Twitter: Fabric.io: Ex-admin of an organization can delete team members

2015-04-10T09:53:25
ID H1:55670
Type hackerone
Reporter satishb3
Modified 2015-11-01T15:46:20

Description

When an admin is deleted from an organization, his access rights are not removed properly. This allows an ex-admin to delete team members from the organization.

Before proceeding with attack,

  1. Create an organization with two accounts. Lets say, VictimOrg - Victimadmin, Victimmember

  2. Invite Hackeradmin to VictimOrg and change his role to admin. At this point Hackeradmin can login and grab VictimOrg & Victimmember ids.

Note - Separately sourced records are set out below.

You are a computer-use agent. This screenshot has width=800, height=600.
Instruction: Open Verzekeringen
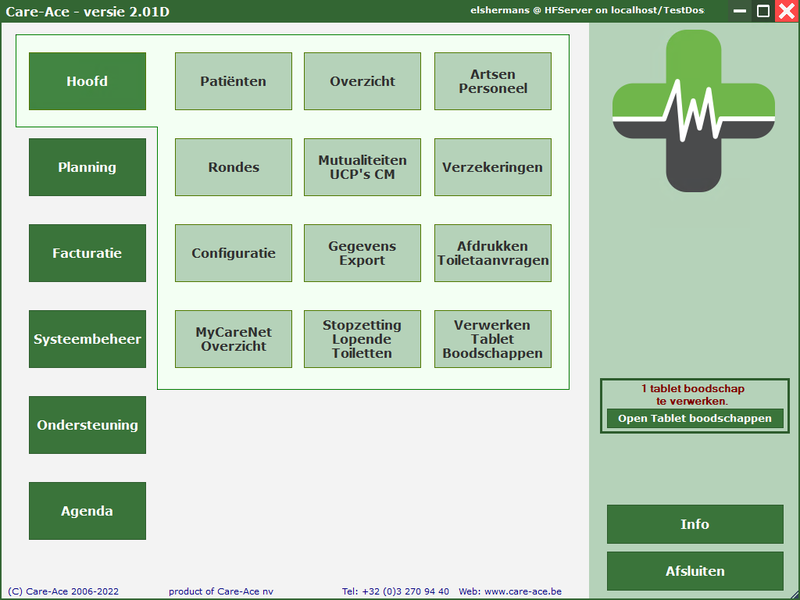click(492, 167)
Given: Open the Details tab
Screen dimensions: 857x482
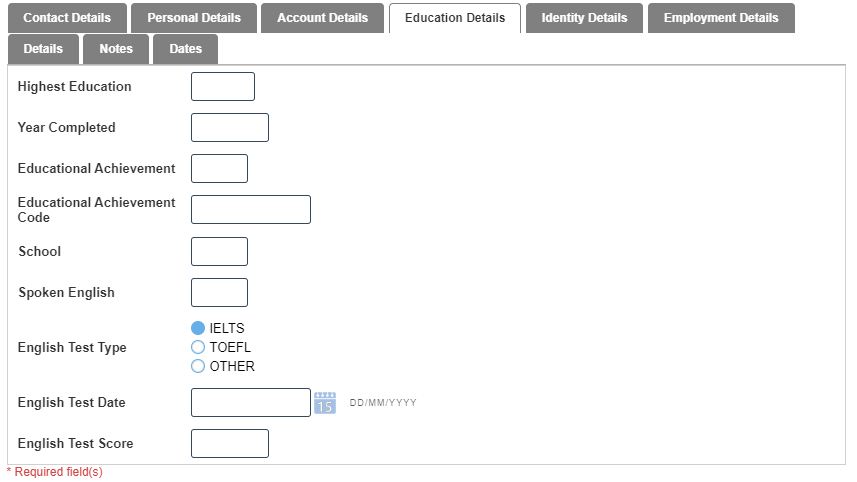Looking at the screenshot, I should tap(43, 49).
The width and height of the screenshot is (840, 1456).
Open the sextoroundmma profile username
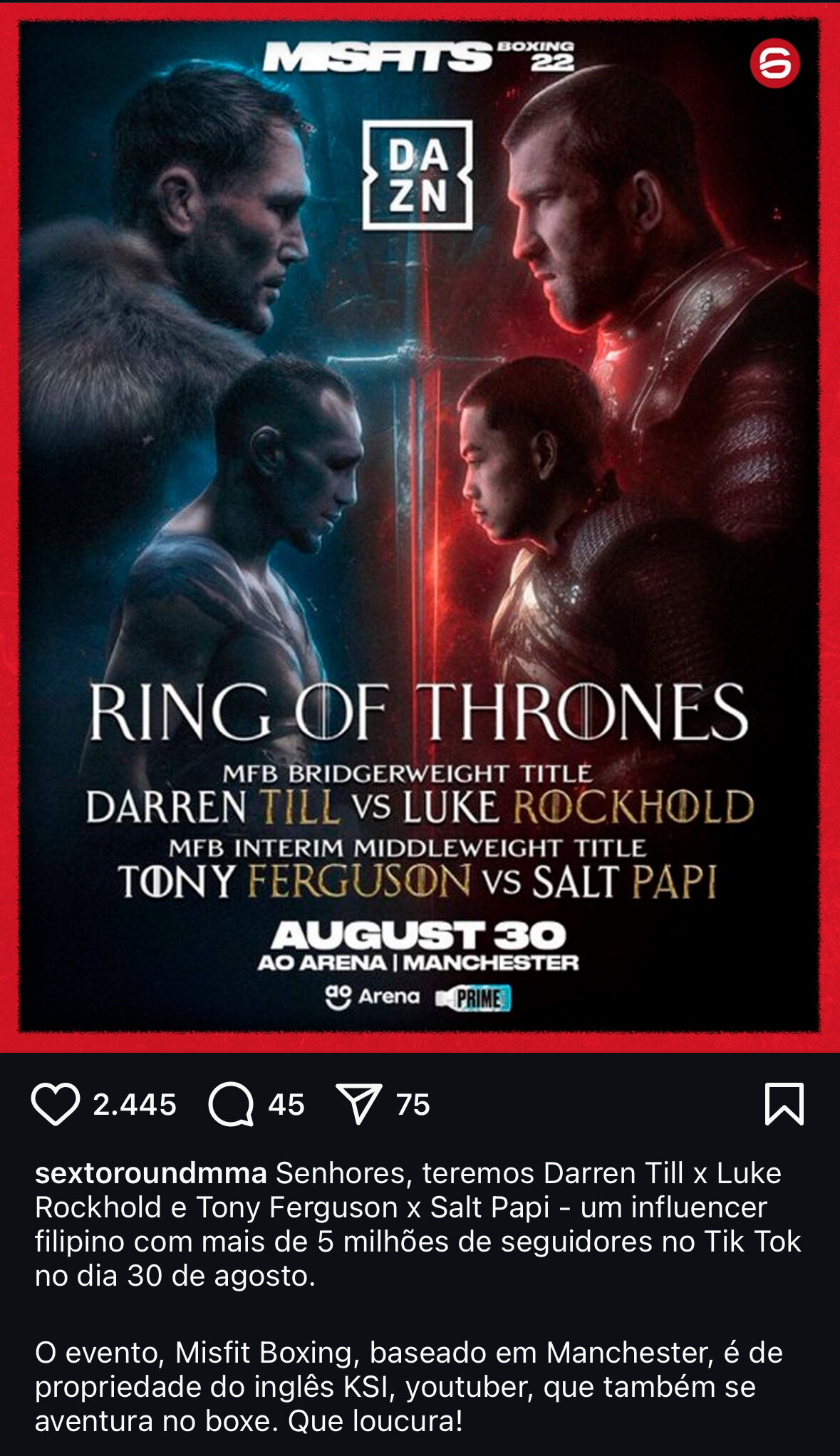pyautogui.click(x=151, y=1173)
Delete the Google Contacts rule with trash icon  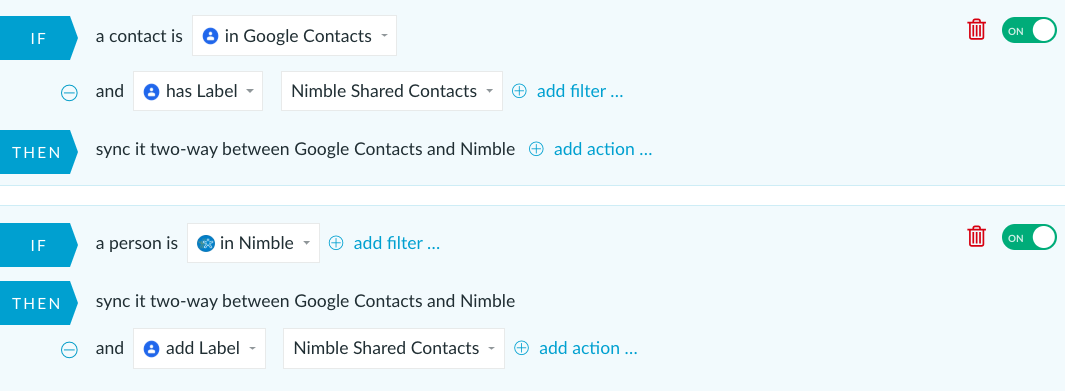976,30
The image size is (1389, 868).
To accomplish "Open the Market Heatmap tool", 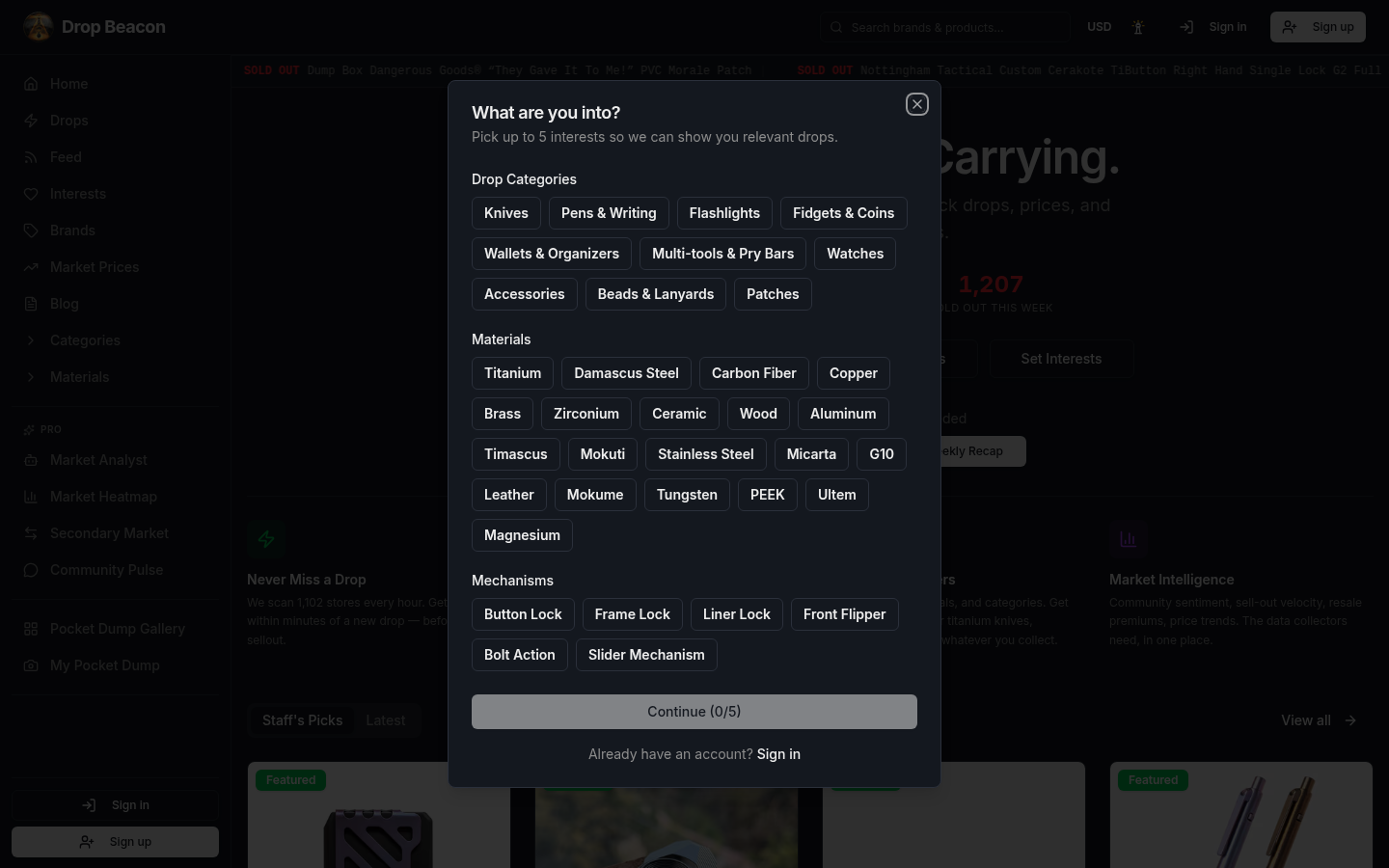I will pyautogui.click(x=103, y=496).
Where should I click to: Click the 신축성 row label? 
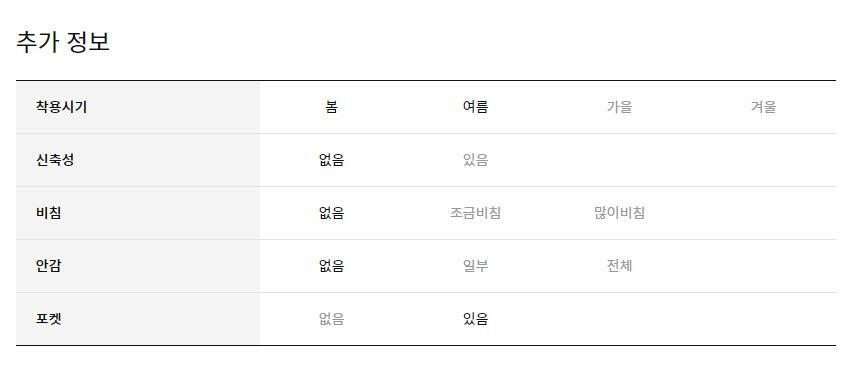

    VictimOrg id:54af7e07b8568e8c6a0001e Victimmember id:552787195127ae16b8000987

  3. Delete Hackeradmin from VictimOrg. Now, Hakeradmin is not a member of VictimOrg anymore. Ideally, he does not have rights to access/make changes to VictimOrg. However, he can still delete team members from the VictimOrg.

Steps listed below shows that Hackeradmin can delete Victimmember from VictimOrg:

  1. Log into fabric.io as Hackeradmin.
  2. Navigate to settings->organizations->HackerOrg->Team member link.
  3. Click on x symbol corresponding to Hackermember to remove him from HackerOrg. Intercept this request using burp proxy.

    Proxy shows a similar request as below,

    DELETE /api/v3/accounts/54c1e78b9ea696b3cb00026a/organizations/54aa36e3937ae35559011d17/leave HTTP/1.1 Host: fabric.io

  4. In the intercepted request replace the account id with Victimmember id and org id with VictimOrg id.

    Modified request is,

    DELETE /api/v3/accounts/552787195127ae16b8000987/organizations/54af7e07b8568e8c6a0001e/leave HTTP/1.1 Host: fabric.io

  5. Send the modified request to the server and it removes Victimmember from VictimOrg.

  6. To confirm, login as Victimadmin and look at the VictimOrg team members.